## Directions:
Return each line of the listing exactly as written.
(Beginning of Data for the task)
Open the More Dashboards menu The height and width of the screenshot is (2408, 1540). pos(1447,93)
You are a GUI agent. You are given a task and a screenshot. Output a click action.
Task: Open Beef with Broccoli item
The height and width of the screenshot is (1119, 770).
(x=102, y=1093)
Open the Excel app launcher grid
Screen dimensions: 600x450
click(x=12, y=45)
(End of Data for the task)
## Answer below:
Open the More Dashboards menu The height and width of the screenshot is (2408, 1540). pos(1447,93)
You are a GUI agent. You are given a task and a screenshot. Output a click action.
Task: Open Beef with Broccoli item
The height and width of the screenshot is (1119, 770).
(x=102, y=1093)
Open the Excel app launcher grid
Screen dimensions: 600x450
click(x=12, y=45)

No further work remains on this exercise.